Wicked comedy by Lubitsch at LACMA 1


It was pure pleasure, in the waning days of the LACMA weekend classic film series, as curator Ian Birnie trotted out yet another sublime film pairing, this time a comedy duo: the first film, Preston Sturges’ social commentary/classic, “Sullivan’s Travels,” topped by Ernst Lubitsch’s insane, zany, perfectly scripted, outrageous and brilliant “To Be or Not to Be.”

Starring the great Jack Benny and the precious Carole Lombard, who died horribly in an airplane crash two months after the film’s completion, “To Be …” is the funniest movie I’ve ever seen in my life, full stop.

Anyone who passed Friday evening at the funky-friendly Bing Theater will explode in laughter at the sight of the guy at right. Sig Ruman, who cut his comic teeth working with the Marx Brothers, plays a hard-striving Nazi functionary who grows increasingly flummoxed as a group of wily Polish actors outfox him and his Fuhrer (“Heil, me!”)

Linking these two movies are indelible threads, delicious connections for the audience. Both films:

  • were made by master directors within a few years of each other, 1941-42.
  • careen wildly, but credibly, between slapstick, biting satire and social commentary.
  • feature art within art: “Sullivan” acerbically reflects on the film industry, as “To Be…” lovingly portrays the theater world.
  • use brilliant writing to take on humongous, almost unapproachable, issues — in “Sullivan,” the festering cycles of the American underclass, and in “To Be …” the threat of Nazi totalitarianism, and its absurdities.

In the coup de grace, in “Sullivan,” Veronica Lake plays a striving Hollywood actress who yearns to be introduced to Lubitsch.

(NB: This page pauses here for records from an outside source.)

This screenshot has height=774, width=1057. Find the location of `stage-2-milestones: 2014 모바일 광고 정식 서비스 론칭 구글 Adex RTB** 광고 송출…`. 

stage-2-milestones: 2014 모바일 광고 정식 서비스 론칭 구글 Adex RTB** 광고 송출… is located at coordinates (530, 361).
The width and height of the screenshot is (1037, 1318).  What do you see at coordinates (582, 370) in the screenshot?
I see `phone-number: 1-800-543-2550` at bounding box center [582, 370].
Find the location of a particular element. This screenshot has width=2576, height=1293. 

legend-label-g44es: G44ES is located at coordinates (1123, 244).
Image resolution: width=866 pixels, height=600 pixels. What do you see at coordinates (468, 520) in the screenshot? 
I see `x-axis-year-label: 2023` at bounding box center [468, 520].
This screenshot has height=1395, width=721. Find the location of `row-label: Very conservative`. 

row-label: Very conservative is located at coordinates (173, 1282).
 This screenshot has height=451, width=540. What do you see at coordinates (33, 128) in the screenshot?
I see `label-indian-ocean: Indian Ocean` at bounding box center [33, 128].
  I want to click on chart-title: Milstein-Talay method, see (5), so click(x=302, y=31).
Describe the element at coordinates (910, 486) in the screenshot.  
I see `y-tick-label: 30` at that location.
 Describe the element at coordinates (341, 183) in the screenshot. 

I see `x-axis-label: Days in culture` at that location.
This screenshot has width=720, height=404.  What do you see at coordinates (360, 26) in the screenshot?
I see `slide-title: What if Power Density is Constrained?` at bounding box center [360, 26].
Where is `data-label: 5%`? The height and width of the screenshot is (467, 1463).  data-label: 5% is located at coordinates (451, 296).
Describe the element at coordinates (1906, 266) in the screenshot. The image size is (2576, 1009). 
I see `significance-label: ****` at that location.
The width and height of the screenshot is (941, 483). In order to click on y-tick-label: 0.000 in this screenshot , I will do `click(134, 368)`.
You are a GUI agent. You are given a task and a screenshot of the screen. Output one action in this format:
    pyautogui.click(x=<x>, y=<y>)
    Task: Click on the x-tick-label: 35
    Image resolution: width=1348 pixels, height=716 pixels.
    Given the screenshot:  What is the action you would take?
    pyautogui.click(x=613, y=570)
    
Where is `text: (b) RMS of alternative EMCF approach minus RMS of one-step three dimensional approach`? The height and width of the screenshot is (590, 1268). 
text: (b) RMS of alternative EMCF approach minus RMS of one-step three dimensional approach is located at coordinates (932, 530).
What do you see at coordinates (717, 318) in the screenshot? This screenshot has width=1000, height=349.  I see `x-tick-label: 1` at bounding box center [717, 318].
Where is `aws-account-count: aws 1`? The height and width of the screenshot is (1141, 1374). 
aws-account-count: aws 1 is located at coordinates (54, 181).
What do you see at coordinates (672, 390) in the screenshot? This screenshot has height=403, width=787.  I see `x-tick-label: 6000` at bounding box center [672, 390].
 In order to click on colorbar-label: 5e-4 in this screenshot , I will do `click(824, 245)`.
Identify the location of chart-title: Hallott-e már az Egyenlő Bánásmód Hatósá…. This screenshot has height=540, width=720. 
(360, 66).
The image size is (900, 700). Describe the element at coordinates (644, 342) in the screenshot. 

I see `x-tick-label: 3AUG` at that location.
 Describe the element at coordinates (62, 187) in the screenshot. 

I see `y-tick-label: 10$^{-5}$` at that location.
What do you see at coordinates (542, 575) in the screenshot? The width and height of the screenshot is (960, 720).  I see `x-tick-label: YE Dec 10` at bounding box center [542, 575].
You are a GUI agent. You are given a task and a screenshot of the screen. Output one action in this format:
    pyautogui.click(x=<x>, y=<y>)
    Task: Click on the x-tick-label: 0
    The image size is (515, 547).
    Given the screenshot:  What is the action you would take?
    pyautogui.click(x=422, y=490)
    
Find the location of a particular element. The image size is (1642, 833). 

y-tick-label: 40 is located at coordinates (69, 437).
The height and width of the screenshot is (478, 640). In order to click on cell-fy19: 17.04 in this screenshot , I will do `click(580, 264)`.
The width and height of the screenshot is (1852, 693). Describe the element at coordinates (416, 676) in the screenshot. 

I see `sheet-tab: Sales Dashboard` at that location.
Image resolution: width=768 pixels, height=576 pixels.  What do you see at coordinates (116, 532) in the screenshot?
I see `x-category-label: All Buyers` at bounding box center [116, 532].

Ian — what a masterful duo. Thank you, thank you.

Like this? Read more …

One comment on “Wicked comedy by Lubitsch at LACMA

  1. Tina Jul 17,2011 3:46 am

    Having passed the evening sitting beside Deb, alternately enraptured and in stitches, I thoroughly agree with her wonderfully insightful comments on these two rich and brilliant pieces of cinema. The time period in which they were both produced (1941-42) made them that much more extraordinary. I only wish more people were there to enjoy them.